Big Week for the Supreme Court

This is certainly a big week for the country, not just because of the historic nature of tomorrow’s vote (we would of course like to encourage everyone to get out to the polls!) but also because the Supreme Court will hear two of the year’s most anticipated cases: Wyeth v. Levine and FCC v. Fox.

In Wyeth, the Court will consider whether Diana Levine, who had her arm amputated after receiving an injection of the anti-nausea medication Phenergan, was allowed to bring a suit against Wyeth in state court or whether state lawsuits are preempted by the Food and Drug Administration’s approval of Phenergan’s warning label. The case could have widespread implications for anyone harmed by prescription drugs. Keep an eye out for an entry we will be posting later today discussing what our staff saw during today’s arguments.
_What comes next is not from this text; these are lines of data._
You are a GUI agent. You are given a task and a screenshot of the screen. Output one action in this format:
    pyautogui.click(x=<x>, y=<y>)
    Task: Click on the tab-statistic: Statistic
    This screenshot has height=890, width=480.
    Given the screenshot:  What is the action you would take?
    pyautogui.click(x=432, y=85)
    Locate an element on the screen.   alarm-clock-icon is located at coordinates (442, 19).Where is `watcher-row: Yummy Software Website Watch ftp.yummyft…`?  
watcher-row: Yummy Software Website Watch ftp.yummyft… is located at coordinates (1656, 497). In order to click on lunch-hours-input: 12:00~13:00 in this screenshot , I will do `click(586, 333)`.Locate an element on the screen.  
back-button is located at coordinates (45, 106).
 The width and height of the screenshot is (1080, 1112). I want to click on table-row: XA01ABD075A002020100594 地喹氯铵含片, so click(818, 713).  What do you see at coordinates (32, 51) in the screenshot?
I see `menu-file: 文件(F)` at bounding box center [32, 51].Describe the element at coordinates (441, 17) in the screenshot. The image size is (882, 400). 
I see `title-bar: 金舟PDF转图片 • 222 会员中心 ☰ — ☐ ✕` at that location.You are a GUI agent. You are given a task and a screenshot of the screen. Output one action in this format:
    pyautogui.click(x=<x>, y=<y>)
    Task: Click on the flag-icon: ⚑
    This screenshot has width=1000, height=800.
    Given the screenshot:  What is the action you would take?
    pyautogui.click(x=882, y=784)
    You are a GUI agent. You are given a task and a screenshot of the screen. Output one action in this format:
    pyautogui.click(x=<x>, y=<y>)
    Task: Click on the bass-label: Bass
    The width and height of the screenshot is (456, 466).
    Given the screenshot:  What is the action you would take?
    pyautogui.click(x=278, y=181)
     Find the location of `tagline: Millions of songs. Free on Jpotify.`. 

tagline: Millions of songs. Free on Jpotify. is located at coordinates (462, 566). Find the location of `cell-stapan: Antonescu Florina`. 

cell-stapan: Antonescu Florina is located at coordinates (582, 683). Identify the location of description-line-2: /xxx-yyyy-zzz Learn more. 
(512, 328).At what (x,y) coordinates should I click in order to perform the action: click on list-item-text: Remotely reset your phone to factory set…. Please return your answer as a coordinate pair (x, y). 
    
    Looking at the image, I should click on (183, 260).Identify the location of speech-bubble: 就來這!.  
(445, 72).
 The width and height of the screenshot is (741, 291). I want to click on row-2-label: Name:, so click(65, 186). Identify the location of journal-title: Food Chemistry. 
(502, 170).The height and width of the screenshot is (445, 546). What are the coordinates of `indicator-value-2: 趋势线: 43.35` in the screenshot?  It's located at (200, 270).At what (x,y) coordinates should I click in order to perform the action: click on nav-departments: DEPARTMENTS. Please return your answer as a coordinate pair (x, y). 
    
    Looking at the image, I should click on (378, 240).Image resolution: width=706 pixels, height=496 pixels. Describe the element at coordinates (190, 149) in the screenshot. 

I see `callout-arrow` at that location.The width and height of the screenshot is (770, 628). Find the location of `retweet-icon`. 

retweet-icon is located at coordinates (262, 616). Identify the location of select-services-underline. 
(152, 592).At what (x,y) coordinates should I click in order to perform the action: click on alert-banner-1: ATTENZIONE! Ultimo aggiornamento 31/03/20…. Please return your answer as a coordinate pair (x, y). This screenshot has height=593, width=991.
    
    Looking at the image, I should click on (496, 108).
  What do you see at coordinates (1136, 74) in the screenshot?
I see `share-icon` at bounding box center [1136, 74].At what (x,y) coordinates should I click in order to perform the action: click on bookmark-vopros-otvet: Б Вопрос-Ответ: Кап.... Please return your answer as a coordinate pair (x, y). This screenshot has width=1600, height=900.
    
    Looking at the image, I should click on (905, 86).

In FCC v. Fox, scheduled for tomorrow, the Court will consider whether the FCC can fine television stations for the airing of even a single expletive. During live airings of award shows, three different celebrities used three different expletives which mere missed by Fox’s censors. The FCC fined the stations, but Fox appealed the decision, claiming that the commission is arbitrary in its issuance of fines and that it cannot be held responsible for single-uses of offensive words.